(Stored records)
»»

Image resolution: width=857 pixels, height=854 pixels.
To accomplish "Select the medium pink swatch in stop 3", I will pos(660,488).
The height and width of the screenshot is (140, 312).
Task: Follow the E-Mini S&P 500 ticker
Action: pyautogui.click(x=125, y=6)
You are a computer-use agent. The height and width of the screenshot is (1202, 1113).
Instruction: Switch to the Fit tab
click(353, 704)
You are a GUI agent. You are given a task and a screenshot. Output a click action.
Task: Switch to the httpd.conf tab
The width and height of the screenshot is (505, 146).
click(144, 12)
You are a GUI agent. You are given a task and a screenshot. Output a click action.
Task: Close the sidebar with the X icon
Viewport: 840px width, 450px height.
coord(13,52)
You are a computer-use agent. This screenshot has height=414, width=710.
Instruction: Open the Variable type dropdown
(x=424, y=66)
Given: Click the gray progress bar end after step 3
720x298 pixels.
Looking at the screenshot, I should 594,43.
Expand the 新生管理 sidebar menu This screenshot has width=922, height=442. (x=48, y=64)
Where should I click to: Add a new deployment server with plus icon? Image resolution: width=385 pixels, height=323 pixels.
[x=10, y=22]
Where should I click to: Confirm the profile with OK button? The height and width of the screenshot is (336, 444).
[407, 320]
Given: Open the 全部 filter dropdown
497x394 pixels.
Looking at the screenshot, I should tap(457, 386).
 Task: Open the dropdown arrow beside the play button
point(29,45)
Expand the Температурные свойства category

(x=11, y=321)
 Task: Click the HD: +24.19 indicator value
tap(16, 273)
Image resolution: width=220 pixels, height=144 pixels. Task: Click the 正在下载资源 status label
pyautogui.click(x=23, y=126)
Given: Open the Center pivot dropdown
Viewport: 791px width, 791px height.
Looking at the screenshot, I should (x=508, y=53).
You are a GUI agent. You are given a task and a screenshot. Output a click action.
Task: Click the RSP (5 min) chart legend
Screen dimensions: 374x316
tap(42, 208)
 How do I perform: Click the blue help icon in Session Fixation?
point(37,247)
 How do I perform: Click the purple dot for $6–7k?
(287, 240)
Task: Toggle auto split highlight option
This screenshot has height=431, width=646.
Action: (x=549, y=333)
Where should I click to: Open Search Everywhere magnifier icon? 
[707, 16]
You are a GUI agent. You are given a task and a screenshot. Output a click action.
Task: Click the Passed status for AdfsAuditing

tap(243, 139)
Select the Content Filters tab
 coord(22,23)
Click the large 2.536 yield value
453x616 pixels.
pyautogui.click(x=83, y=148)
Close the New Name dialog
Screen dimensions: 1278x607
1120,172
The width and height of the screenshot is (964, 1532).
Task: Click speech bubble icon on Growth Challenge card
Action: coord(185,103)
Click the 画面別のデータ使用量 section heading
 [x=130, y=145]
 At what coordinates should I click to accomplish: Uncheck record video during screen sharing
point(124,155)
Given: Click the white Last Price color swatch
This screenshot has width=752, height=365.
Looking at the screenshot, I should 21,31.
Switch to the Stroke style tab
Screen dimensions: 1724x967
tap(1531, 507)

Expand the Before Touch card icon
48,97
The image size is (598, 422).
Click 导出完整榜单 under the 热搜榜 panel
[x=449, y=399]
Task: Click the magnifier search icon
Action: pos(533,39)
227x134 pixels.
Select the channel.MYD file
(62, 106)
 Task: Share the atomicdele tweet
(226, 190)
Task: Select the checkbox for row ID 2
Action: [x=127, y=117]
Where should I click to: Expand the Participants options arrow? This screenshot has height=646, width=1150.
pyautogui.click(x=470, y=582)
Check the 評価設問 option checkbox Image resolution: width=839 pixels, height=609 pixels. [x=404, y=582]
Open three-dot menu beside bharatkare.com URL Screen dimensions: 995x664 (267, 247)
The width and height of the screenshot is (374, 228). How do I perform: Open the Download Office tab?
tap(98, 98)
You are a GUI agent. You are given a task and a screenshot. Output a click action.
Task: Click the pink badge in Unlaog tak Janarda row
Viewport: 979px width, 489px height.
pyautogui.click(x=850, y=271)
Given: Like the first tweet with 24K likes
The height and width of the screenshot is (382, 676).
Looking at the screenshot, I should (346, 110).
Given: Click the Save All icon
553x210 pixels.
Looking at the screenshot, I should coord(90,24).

««

## Your assignment
A complete, exact transcription of the records is needed.

## Answer below
Image resolution: width=857 pixels, height=854 pixels.
To accomplish "Select the medium pink swatch in stop 3", I will pos(660,488).
The height and width of the screenshot is (140, 312).
Task: Follow the E-Mini S&P 500 ticker
Action: pyautogui.click(x=125, y=6)
You are a computer-use agent. The height and width of the screenshot is (1202, 1113).
Instruction: Switch to the Fit tab
click(353, 704)
You are a GUI agent. You are given a task and a screenshot. Output a click action.
Task: Switch to the httpd.conf tab
The width and height of the screenshot is (505, 146).
click(144, 12)
You are a GUI agent. You are given a task and a screenshot. Output a click action.
Task: Close the sidebar with the X icon
Viewport: 840px width, 450px height.
coord(13,52)
You are a computer-use agent. This screenshot has height=414, width=710.
Instruction: Open the Variable type dropdown
(x=424, y=66)
Given: Click the gray progress bar end after step 3
720x298 pixels.
Looking at the screenshot, I should 594,43.
Expand the 新生管理 sidebar menu This screenshot has width=922, height=442. (x=48, y=64)
Where should I click to: Add a new deployment server with plus icon? Image resolution: width=385 pixels, height=323 pixels.
[x=10, y=22]
Where should I click to: Confirm the profile with OK button? The height and width of the screenshot is (336, 444).
[407, 320]
Given: Open the 全部 filter dropdown
497x394 pixels.
Looking at the screenshot, I should tap(457, 386).
 Task: Open the dropdown arrow beside the play button
point(29,45)
Expand the Температурные свойства category

(x=11, y=321)
 Task: Click the HD: +24.19 indicator value
tap(16, 273)
Image resolution: width=220 pixels, height=144 pixels. Task: Click the 正在下载资源 status label
pyautogui.click(x=23, y=126)
Given: Open the Center pivot dropdown
Viewport: 791px width, 791px height.
Looking at the screenshot, I should (x=508, y=53).
You are a GUI agent. You are given a task and a screenshot. Output a click action.
Task: Click the RSP (5 min) chart legend
Screen dimensions: 374x316
tap(42, 208)
 How do I perform: Click the blue help icon in Session Fixation?
point(37,247)
 How do I perform: Click the purple dot for $6–7k?
(287, 240)
Task: Toggle auto split highlight option
This screenshot has height=431, width=646.
Action: (x=549, y=333)
Where should I click to: Open Search Everywhere magnifier icon? 
[707, 16]
You are a GUI agent. You are given a task and a screenshot. Output a click action.
Task: Click the Passed status for AdfsAuditing

tap(243, 139)
Select the Content Filters tab
 coord(22,23)
Click the large 2.536 yield value
453x616 pixels.
pyautogui.click(x=83, y=148)
Close the New Name dialog
Screen dimensions: 1278x607
1120,172
The width and height of the screenshot is (964, 1532).
Task: Click speech bubble icon on Growth Challenge card
Action: coord(185,103)
Click the 画面別のデータ使用量 section heading
 [x=130, y=145]
 At what coordinates should I click to accomplish: Uncheck record video during screen sharing
point(124,155)
Given: Click the white Last Price color swatch
This screenshot has width=752, height=365.
Looking at the screenshot, I should 21,31.
Switch to the Stroke style tab
Screen dimensions: 1724x967
tap(1531, 507)

Expand the Before Touch card icon
48,97
The image size is (598, 422).
Click 导出完整榜单 under the 热搜榜 panel
[x=449, y=399]
Task: Click the magnifier search icon
Action: pos(533,39)
227x134 pixels.
Select the channel.MYD file
(62, 106)
 Task: Share the atomicdele tweet
(226, 190)
Task: Select the checkbox for row ID 2
Action: [x=127, y=117]
Where should I click to: Expand the Participants options arrow? This screenshot has height=646, width=1150.
pyautogui.click(x=470, y=582)
Check the 評価設問 option checkbox Image resolution: width=839 pixels, height=609 pixels. [x=404, y=582]
Open three-dot menu beside bharatkare.com URL Screen dimensions: 995x664 (267, 247)
The width and height of the screenshot is (374, 228). How do I perform: Open the Download Office tab?
tap(98, 98)
You are a GUI agent. You are given a task and a screenshot. Output a click action.
Task: Click the pink badge in Unlaog tak Janarda row
Viewport: 979px width, 489px height.
pyautogui.click(x=850, y=271)
Given: Like the first tweet with 24K likes
The height and width of the screenshot is (382, 676).
Looking at the screenshot, I should (346, 110).
Given: Click the Save All icon
553x210 pixels.
Looking at the screenshot, I should coord(90,24).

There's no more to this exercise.